他大喝一聲,便有無邊血色照亮天際,霎時風雲變幻,血色巨蟒穿行而下,詛咒如影隨形。
“百念不絕,萬惡不盡,以我此身,逆轉因果!”
“世間妄念,盡顯於此!”
無數血氣源源不斷湧來,夾雜著嘈雜的惡念,一股腦砸向李遠清,如被世人拉扯墮落,識海上汙垢漸漸顯露,說到底他還是個人,有念想,便無法逃脫。
這點點汙垢逐漸擴散,他的識海黑氣彌漫,氣海裂痕擴大,靈力逸散,經脈斷裂,但劍氣依然通明雪亮,恍惚間,像是有聲音遙遙傳來,縹緲而不真切,那是他深藏於心中的妄念。
“道長。”
李遠清閉眼,最後斬下一劍。
“以此劍,祝卿歌。”
劍氣豁然散開,破開血霧枷鎖,如吹拂落花,似柔卻剛,勢不可擋,斬盡靈力,大殿轟然炸開,劍氣不絕,穿透月無崖,帶出一塊碎片,而後奔向遠方,一去不回頭。

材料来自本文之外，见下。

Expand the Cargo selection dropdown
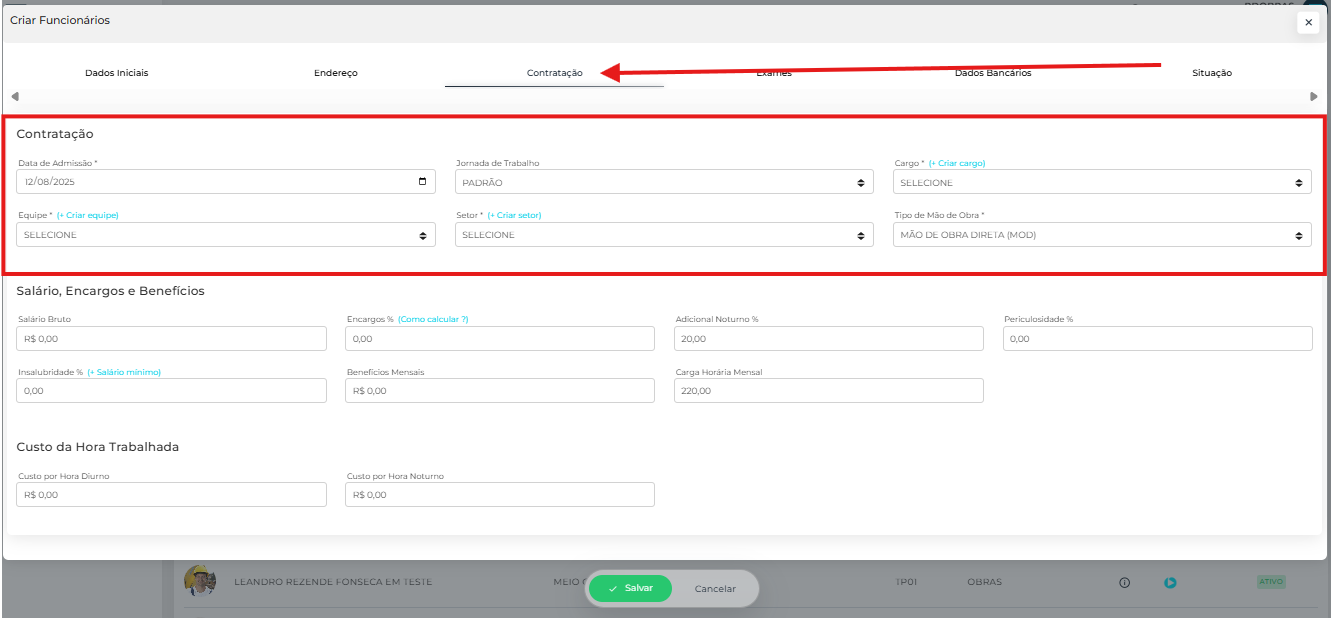1331x618 pixels. pyautogui.click(x=1102, y=182)
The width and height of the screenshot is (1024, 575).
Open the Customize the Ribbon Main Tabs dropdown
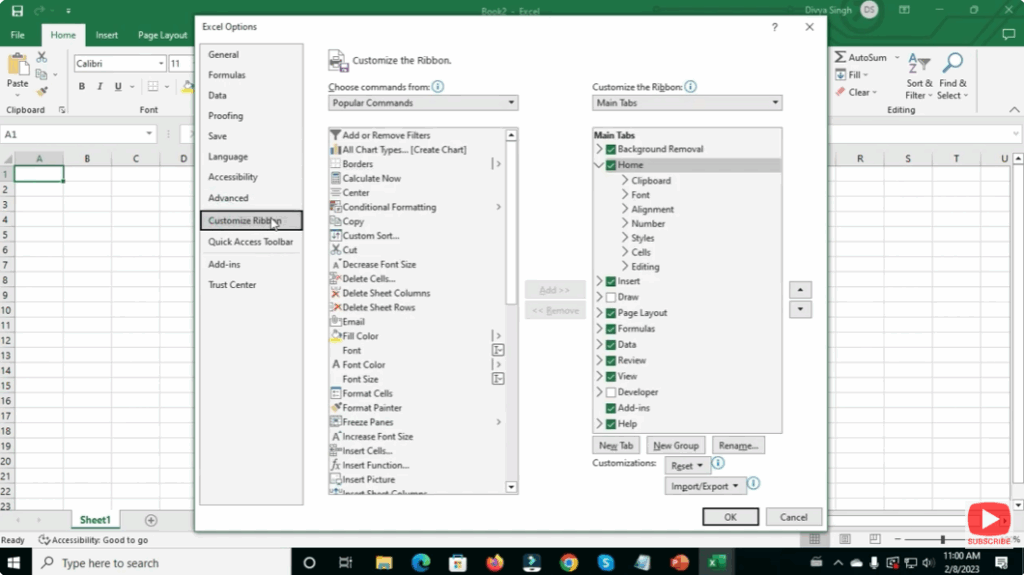pos(687,103)
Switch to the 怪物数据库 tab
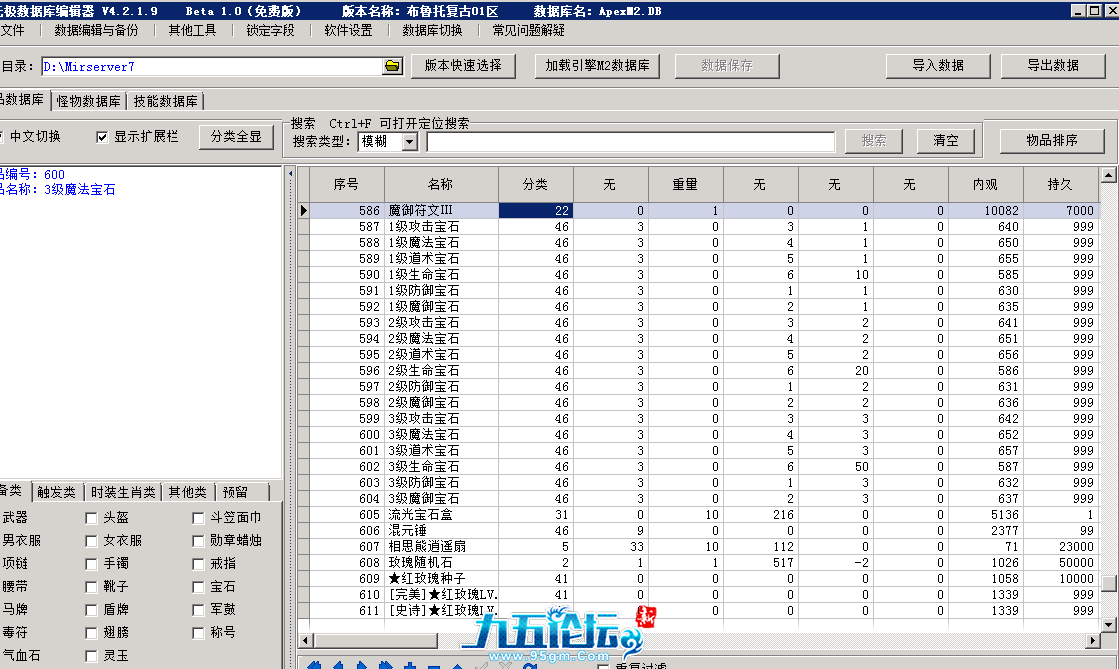This screenshot has width=1119, height=669. click(89, 101)
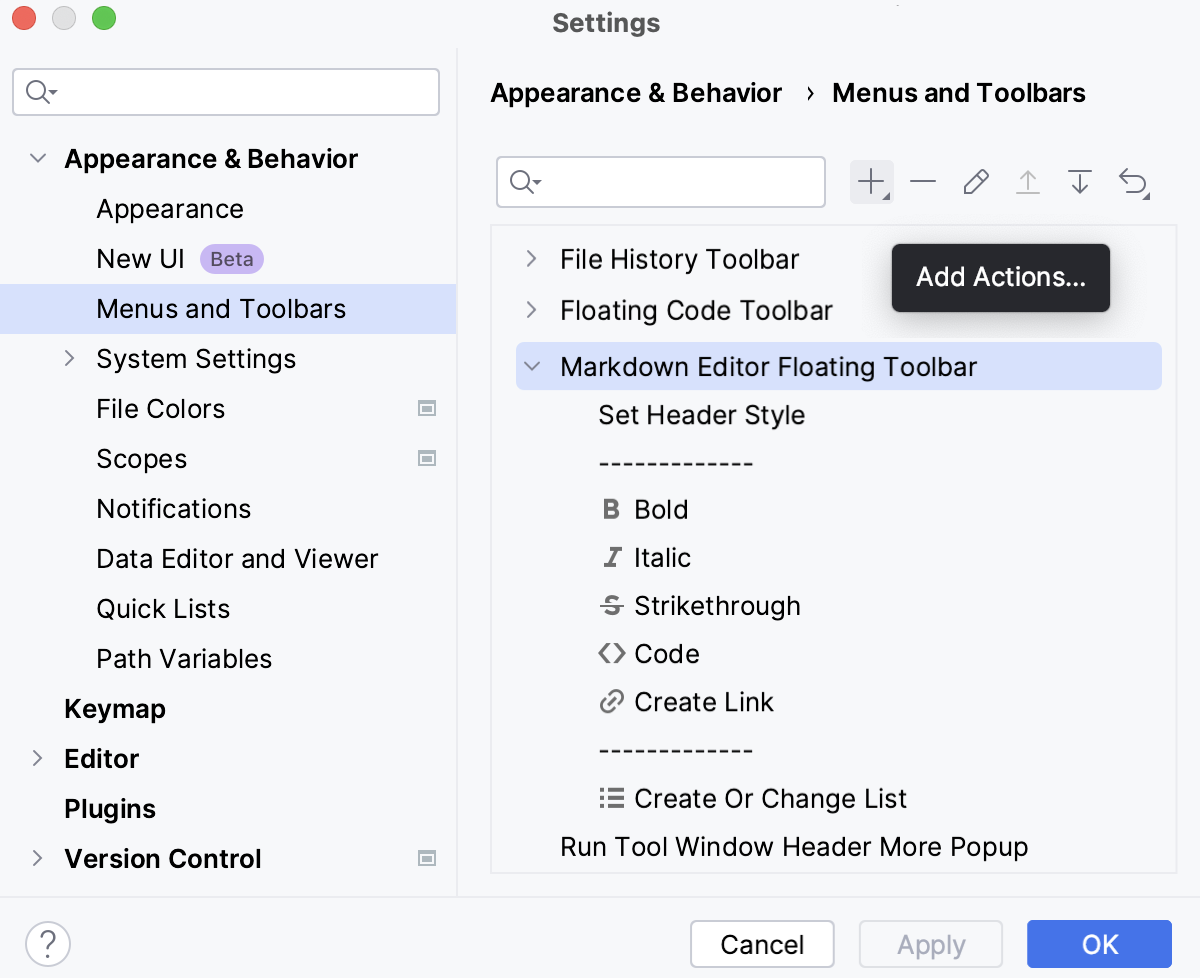Click the Add action plus icon

point(869,181)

原是祝福的一劍,深藏著未曾言明的心意,如今一劍斬去月無崖的前路。
“噗——”
無數血霧包裹住月無崖,他護住氣海,卻仍有劍意迸發侵入,根基受損,突破無望,他站起身,緩緩走向李遠清。
“哐當。”
長劍掉落於地,他的手無力地垂下。
李遠清靈台烏黑一片,逐漸崩毀,氣海徹底被毀,靈力稀薄,手筋早已斷開,難以為繼。他看著月無崖,笑道:“你此生飛升無望。”
“廢人一個,如今還不是任我宰割!”
月無崖神色陰冷,一掌劈向李遠清,血霧籠罩,就要將他挫骨揚灰。
“砰——”
一道靈力後發先至,將他的靈力擊潰,虞葉若出現於大殿中,一身黑袍,看不清相貌。